Прекариатом в социальных науках называют низкоквалифицированных, низкооплачиваемых и социально незащищенных рабочих, которых можно уволить в любой момент без выплаты компенсаций. Эта социальная прослойка в последнее время активно изучается социологами, политологами и экономистами: обсуждается, почему их рабочие контракты так ограничивают их в правах, с чем связана низкая оплата труда и могут ли они вообще самореализовываться на своей работе. Исследователи сходятся на том, что у таких работников выше риски жизни и здоровью, они с большей вероятностью могут подвергнуться несправедливому обращению со стороны работодателя, а их работа нестабильна и не позволяет им выстраивать траекторию профессионального развития.

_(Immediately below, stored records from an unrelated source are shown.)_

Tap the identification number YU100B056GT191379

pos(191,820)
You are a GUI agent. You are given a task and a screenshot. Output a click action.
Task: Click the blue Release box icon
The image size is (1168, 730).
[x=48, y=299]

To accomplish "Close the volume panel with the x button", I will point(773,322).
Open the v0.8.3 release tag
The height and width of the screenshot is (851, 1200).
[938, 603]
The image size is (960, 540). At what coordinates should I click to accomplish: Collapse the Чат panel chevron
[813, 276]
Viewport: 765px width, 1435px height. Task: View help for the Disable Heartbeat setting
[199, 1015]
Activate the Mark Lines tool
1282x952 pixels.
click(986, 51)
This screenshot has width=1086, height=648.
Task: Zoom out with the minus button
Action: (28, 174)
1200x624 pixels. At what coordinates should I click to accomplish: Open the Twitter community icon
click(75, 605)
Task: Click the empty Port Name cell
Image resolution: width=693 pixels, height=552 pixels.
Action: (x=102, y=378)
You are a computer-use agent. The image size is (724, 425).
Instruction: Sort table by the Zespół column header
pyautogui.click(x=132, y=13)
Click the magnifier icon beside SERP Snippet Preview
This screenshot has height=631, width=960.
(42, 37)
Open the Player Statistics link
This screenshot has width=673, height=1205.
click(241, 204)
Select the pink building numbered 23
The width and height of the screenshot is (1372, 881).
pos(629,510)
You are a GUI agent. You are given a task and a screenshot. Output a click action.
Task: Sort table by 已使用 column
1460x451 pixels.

При этом, указывают авторы нового исследования, опубликованного в журнале Economic and Industrial Democracy, в научной литературе практически не подвергается сомнению существование прекариата как класса, то есть как сообщества людей, которое осознает, что у них есть общие проблемы и интересы, которые они могли бы коллективно отстаивать. Почему-то считается, что такие работники ощущают свое отличие от более социально защищенных слоев населения и потому готовы протестовать и следовать за политиками-популистами, которые обещают им улучшение условий жизни и труда. И авторы исследования решили это проверить.
Они провели 77 глубинных полуструктурированных интервью с представителями трех групп прекариата — уборщиками из крупного клинингового агентства, сиделками и наемными работниками на фермах, часть из которых были мигрантами. Людям задавали вопросы об их отношении к их работе, жизненном пути, дальнейших планах, а также причинах приезда в Британию, если они были мигрантами, и позволяли отвечать в свободной манере. Все разговоры записывались, а затем ответы респондентов специальным образом кодировались и анализировались так называемым методом конденсации смысла, при котором весь неструктурированный текст (например, рассказ человека) сводят к нескольким общим темам, в них выделяют смысловые точки, выясняют значение этих смыслов, а затем эти смыслы обобщают, получая общее отношение говорящего к теме.
Выяснилось, что у собеседников социологов весьма разное отношение к своему положению. Мигранты, несмотря на тяжелые условия труда, признавали, что они зарабатывают хоть и мало, но все равно намного больше, чем у себя на родине, так что особой несправедливости по отношению к себе не ощущали. Их не беспокоила судьба других мигрантов и они не стремились общаться с ними. Никто не называл себя прекариатом — у каждого были свои причины приехать на заработки и никаких групповых интересов в своих рассказах они не обнаруживали.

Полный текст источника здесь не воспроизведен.